PROBLEM: Below are some records; work out how many of their lines contain "This" and give the number only.

EXERCISE DATA:
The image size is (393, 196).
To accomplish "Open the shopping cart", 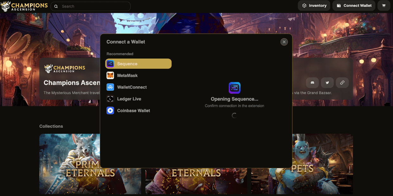I will point(384,6).
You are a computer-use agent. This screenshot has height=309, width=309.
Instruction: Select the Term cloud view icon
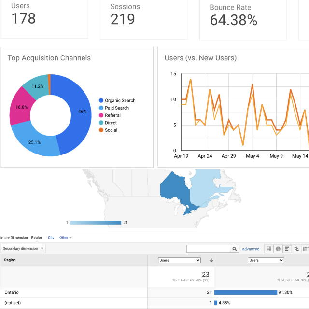click(x=306, y=249)
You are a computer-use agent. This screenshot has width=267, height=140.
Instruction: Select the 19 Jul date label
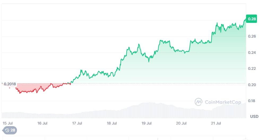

REPLY: 2